RECORDED DATA:

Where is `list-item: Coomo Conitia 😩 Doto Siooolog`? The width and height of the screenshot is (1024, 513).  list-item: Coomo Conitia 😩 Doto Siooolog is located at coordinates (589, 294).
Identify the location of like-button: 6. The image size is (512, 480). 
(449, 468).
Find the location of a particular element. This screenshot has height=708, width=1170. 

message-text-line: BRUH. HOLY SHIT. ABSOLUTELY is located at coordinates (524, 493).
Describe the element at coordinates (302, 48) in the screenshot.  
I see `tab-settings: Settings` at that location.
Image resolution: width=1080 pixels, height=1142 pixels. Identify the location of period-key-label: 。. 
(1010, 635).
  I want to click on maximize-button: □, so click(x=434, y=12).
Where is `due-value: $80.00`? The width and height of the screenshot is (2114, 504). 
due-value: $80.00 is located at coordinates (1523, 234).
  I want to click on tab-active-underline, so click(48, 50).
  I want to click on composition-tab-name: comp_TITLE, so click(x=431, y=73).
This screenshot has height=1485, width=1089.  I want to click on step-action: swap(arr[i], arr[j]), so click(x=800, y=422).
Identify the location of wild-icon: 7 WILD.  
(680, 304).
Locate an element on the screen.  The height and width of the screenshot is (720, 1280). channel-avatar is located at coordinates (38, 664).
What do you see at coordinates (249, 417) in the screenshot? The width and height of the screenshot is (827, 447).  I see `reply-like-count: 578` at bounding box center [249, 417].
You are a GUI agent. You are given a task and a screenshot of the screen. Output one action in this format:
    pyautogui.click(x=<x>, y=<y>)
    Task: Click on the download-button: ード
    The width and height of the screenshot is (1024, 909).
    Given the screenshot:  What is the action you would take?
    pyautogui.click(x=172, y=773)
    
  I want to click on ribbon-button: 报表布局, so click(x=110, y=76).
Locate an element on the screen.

TASK TO CARRY OUT: Lay out the listing above as a Markdown table with the columns "Row" and "Line," one numbered row per line, leaving out blank lines.

TASK RESPONSE:
| Row | Line |
|---|---|
| 1 | Where is `list-item: Coomo Conitia 😩 Doto Siooolog`? The width and height of the screenshot is (1024, 513).  list-item: Coomo Conitia 😩 Doto Siooolog is located at coordinates (589, 294). |
| 2 | Identify the location of like-button: 6. The image size is (512, 480).  |
| 3 | (449, 468). |
| 4 | Find the location of a particular element. This screenshot has height=708, width=1170.  |
| 5 | message-text-line: BRUH. HOLY SHIT. ABSOLUTELY is located at coordinates (524, 493). |
| 6 | Describe the element at coordinates (302, 48) in the screenshot.   |
| 7 | I see `tab-settings: Settings` at that location. |
| 8 | Image resolution: width=1080 pixels, height=1142 pixels. Identify the location of period-key-label: 。.  |
| 9 | (1010, 635). |
| 10 |   I want to click on maximize-button: □, so click(x=434, y=12). |
| 11 | Where is `due-value: $80.00`? The width and height of the screenshot is (2114, 504).  |
| 12 | due-value: $80.00 is located at coordinates (1523, 234). |
| 13 |   I want to click on tab-active-underline, so click(48, 50). |
| 14 |   I want to click on composition-tab-name: comp_TITLE, so click(x=431, y=73). |
| 15 | This screenshot has height=1485, width=1089.  I want to click on step-action: swap(arr[i], arr[j]), so click(x=800, y=422). |
| 16 | Identify the location of wild-icon: 7 WILD.   |
| 17 | (680, 304). |
| 18 | Locate an element on the screen.  The height and width of the screenshot is (720, 1280). channel-avatar is located at coordinates (38, 664). |
| 19 | What do you see at coordinates (249, 417) in the screenshot? The width and height of the screenshot is (827, 447).  I see `reply-like-count: 578` at bounding box center [249, 417]. |
| 20 | You are a GUI agent. You are given a task and a screenshot of the screen. Output one action in this format: |
| 21 |     pyautogui.click(x=<x>, y=<y>) |
| 22 |     Task: Click on the download-button: ード |
| 23 |     The width and height of the screenshot is (1024, 909). |
| 24 |     Given the screenshot:  What is the action you would take? |
| 25 |     pyautogui.click(x=172, y=773) |
| 26 |   I want to click on ribbon-button: 报表布局, so click(x=110, y=76). |
| 27 | Locate an element on the screen. |